For the full filter matrix and per-preset details, see Architecture > Entity Extraction > Filtering Modes.
Evidence Validation
Each filtering mode preset includes an evidence validation strategy. Four underlying modes control how strictly the system verifies that extracted entities and relationships are grounded in the source text:
| Mode | Used By Presets | Behavior |
|---|---|---|
strict | maximum, strict | Full name or alias must appear in referenced sentences |
standard | balanced | Any significant word from name/aliases must appear |
narrative | lenient | Accepts one entity name alone, or zero names if a relationship type keyword is present |
relaxed | minimal | Valid sentence reference is sufficient |
The unfiltered preset disables evidence validation entirely.

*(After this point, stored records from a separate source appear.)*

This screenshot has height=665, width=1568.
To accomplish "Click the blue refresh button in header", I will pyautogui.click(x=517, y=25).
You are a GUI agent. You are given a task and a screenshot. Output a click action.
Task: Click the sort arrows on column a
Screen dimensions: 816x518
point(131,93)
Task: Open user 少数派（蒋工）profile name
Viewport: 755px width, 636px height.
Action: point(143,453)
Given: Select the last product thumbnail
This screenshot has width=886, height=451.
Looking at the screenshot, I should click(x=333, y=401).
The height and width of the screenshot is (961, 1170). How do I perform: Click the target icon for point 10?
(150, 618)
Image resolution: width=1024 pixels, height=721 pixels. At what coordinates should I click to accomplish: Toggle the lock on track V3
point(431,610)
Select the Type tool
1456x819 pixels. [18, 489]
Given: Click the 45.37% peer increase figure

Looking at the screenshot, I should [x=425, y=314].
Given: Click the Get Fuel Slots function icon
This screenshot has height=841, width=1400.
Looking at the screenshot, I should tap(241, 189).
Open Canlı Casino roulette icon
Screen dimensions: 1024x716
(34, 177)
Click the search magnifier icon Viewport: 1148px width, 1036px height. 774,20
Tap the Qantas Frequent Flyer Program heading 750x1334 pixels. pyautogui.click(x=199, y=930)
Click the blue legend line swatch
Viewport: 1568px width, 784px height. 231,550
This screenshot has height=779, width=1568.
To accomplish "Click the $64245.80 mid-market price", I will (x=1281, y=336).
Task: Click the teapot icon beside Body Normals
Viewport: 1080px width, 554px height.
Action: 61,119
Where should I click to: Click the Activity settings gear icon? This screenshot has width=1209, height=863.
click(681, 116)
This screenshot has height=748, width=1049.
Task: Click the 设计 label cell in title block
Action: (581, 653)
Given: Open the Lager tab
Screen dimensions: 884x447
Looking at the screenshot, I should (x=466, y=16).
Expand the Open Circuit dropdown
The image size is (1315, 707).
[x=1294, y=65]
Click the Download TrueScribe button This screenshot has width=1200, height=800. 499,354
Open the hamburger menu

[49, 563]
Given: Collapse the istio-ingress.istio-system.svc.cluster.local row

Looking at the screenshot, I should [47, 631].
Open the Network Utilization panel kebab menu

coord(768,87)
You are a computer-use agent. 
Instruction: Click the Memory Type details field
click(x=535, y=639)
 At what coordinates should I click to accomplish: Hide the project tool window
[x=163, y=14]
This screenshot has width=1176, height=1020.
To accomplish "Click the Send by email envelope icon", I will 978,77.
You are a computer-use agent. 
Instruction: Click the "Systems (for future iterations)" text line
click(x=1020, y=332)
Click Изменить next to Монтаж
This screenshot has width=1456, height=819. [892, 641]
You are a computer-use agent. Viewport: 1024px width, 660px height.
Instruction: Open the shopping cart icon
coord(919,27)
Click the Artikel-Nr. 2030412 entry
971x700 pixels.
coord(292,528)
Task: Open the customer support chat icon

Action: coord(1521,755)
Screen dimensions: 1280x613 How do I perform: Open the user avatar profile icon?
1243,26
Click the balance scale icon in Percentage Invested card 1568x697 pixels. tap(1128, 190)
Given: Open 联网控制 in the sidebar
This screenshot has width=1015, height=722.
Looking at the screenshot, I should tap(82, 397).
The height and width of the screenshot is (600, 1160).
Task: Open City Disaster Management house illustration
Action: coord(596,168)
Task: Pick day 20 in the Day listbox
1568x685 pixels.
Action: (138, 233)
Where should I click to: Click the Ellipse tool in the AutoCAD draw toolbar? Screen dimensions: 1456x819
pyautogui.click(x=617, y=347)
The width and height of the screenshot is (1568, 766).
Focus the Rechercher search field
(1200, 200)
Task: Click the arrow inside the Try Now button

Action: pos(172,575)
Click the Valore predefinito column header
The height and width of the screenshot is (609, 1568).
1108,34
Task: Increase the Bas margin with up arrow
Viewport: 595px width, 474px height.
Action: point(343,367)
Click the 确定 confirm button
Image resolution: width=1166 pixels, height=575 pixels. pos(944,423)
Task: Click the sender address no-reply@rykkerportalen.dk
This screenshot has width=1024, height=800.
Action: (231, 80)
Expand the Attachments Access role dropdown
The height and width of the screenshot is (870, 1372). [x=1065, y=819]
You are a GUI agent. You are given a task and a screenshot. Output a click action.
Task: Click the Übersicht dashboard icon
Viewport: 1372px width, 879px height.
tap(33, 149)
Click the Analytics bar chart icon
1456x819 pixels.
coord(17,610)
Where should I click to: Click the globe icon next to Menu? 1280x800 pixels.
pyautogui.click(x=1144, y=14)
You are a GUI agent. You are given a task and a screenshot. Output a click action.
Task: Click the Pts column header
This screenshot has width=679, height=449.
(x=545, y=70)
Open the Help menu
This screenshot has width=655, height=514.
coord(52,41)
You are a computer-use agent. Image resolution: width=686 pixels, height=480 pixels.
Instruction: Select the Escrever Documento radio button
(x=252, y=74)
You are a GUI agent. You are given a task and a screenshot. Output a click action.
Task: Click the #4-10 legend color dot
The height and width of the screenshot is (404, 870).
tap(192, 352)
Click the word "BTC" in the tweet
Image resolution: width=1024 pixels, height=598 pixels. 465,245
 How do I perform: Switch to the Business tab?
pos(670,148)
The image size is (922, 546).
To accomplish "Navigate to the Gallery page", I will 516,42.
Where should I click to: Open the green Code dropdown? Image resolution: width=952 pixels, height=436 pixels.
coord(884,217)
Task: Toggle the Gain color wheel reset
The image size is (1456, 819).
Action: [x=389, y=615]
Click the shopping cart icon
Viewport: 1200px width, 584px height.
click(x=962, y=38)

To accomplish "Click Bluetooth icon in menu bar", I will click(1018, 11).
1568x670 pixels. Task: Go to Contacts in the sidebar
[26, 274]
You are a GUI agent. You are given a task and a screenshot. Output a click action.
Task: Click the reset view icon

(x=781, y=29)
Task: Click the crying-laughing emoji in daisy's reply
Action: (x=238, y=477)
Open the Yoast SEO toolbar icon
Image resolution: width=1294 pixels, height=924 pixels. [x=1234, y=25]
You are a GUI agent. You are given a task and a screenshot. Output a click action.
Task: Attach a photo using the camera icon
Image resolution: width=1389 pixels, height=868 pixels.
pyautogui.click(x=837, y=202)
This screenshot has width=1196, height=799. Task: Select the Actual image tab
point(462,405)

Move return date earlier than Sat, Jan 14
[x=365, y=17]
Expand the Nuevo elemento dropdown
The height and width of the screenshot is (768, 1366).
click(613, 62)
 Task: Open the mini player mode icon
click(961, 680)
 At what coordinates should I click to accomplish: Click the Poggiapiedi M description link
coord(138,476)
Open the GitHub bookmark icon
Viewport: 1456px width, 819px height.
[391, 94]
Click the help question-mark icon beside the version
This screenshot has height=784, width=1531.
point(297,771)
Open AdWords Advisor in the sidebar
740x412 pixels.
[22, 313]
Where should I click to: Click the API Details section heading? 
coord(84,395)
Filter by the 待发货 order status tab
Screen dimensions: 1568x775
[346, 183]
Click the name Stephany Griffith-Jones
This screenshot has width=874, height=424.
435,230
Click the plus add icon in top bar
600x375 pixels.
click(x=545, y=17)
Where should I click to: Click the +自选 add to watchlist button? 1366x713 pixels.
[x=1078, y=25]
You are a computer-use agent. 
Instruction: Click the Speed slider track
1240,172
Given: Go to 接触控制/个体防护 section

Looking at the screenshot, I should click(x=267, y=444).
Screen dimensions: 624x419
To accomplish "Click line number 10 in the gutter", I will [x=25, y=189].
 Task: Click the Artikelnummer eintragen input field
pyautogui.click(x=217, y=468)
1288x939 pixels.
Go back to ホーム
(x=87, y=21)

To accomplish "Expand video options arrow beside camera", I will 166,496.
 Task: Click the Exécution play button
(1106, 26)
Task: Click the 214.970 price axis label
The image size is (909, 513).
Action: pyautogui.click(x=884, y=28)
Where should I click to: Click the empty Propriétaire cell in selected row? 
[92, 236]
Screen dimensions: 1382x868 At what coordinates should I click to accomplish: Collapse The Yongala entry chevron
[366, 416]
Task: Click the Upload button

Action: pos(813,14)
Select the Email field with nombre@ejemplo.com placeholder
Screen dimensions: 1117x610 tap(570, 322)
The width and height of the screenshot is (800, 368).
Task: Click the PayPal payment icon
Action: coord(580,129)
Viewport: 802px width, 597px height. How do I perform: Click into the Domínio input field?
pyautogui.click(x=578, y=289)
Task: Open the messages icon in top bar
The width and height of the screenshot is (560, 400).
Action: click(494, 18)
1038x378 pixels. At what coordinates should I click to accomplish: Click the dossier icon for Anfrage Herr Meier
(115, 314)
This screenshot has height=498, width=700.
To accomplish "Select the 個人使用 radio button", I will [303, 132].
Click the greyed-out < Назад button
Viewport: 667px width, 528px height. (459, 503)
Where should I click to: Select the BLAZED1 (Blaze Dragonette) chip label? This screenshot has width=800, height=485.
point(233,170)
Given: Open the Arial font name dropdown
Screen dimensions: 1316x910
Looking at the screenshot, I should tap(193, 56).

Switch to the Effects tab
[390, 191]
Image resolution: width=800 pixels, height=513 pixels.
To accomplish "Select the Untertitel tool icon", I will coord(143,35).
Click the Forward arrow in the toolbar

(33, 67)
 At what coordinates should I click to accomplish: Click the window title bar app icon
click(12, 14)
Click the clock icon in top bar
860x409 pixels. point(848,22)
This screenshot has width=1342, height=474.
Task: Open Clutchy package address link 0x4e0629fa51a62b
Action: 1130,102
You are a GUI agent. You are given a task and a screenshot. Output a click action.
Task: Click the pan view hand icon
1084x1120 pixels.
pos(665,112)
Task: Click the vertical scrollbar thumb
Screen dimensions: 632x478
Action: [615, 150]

Domains can still override the evidence mode independently via evidence_validation_mode if the preset's default does not fit.
Fuzzy Relationship Type Matching
LLMs frequently produce slight variations of the intended relationship type names (e.g., "located_in" vs "located_at"). The pipeline uses three-tier fuzzy matching (exact, substring, word overlap) to map LLM output to domain edge templates. The behavior when no match is found depends on the filtering mode:
maximumandstrict— unmatched types and source/target entity type mismatches cause the relationship to be droppedbalanced,lenient,minimal— unmatched types and mismatches fall through and are keptunfiltered— type matching is not applied
Domains can override this behavior independently via strict_edge_type_constraints.
Relationship Safety-Net Limits
Relationship limits (max_entity_degree, max_same_source_type, max_relationship_ratio) act as safety nets rather than primary quality filters. The defaults vary by filtering mode preset — balanced uses generous values (25, 12, 8.0), while strict uses tighter values, and minimal elevates them further. Primary quality comes from evidence validation, type constraints, and deduplication.
Most presets include orphan protection: relationships are kept regardless of caps if either endpoint has fewer than 2 edges, preventing sparsely-connected entities from being disconnected. The strict preset disables orphan protection for unconditional cap enforcement.
Domains can override specific limits via extraction_limits without changing the rest of the preset's behavior.
Status Flow
Documents progress through a defined status lifecycle:
Each stage updates the source record's status, enabling the UI to show real-time progress. Failed stages record the error and allow retries.